— Memasuki musim kemarau, Dinas Pemadam Kebakaran Kabupaten Bogor mencatat 34 kejadian kebakaran terjadi di wilayahnya pada periode Juni hingga awal Juli 2026. Data itu disampaikan Kepala Dinas Pemadam Kebakaran Kabupaten Bogor, Yudi Santosa, pada Senin (13/7/2026).

Dari total 34 peristiwa kebakaran tersebut, 12 dilaporkan merupakan kebakaran lahan, kebun, pembuangan sampah, dan insiden sejenis. Yudi menyatakan sebagian penyebab kebakaran tersebut adalah kelalaian manusia.

“Musim kemarau ini Juni hingga Juli sudah terjadi 34 kali kebakaran di wilayah Kabupaten Bogor,” kata Yudi Santosa.

Yudi menjelaskan rincian penyebab termasuk praktik pembakaran sampah dan pembuangan puntung rokok yang sembarangan. Ia meminta warga menghentikan kebiasaan yang dapat memicu kebakaran lahan.
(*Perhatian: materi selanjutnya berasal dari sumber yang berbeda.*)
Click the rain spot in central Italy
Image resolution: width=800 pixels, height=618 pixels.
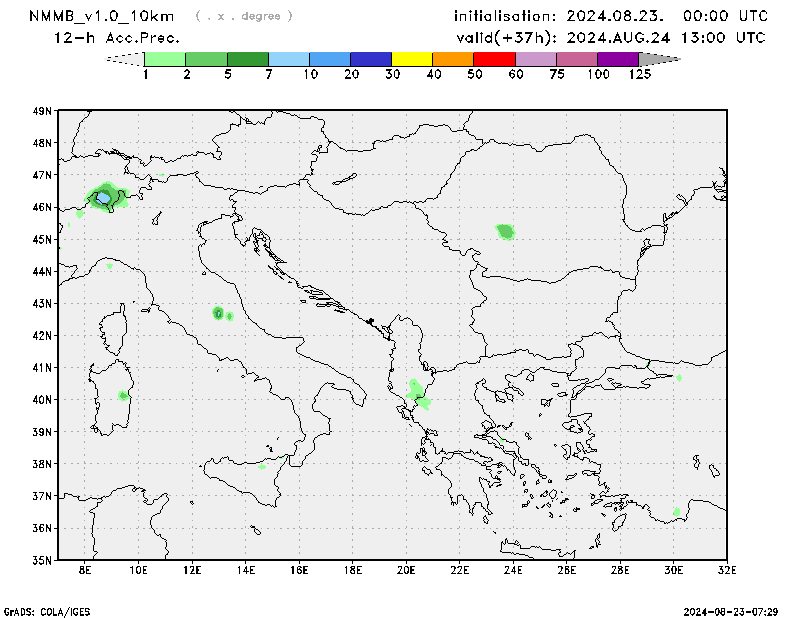218,313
“Di mana 12 di antaranya adalah kebakaran lahan, kebun, pembuangan sampah dan sejenisnya. Sudah barang tentu ini terjadi salah satunya diakibatkan oleh kelalaian manusia,” jelasnya.

Selain imbauan untuk tidak membakar sampah dan tidak membuang puntung rokok sembarangan, Yudi mengingatkan pentingnya kewaspadaan di tengah cuaca panas yang memudahkan timbulnya api.

“Oleh sebab itu kami mohon dengan sangat, tidak bakar sampah, tidak membuang puntung rokok sembarangan, jangan tinggalkan penyebab munculnya api di sekitar kita,” bebernya.

Yudi juga mengajak masyarakat untuk saling mengingatkan dan menjaga lingkungan agar risiko kebakaran dapat diminimalkan.

“Karena dengan panas yang terik saat ini akan menjadi mudah timbulnya api. Mari semua masyarakat untuk peduli dengan diri sendiri dan lingkungannya, kita saling mengingatkan,” pungkasnya.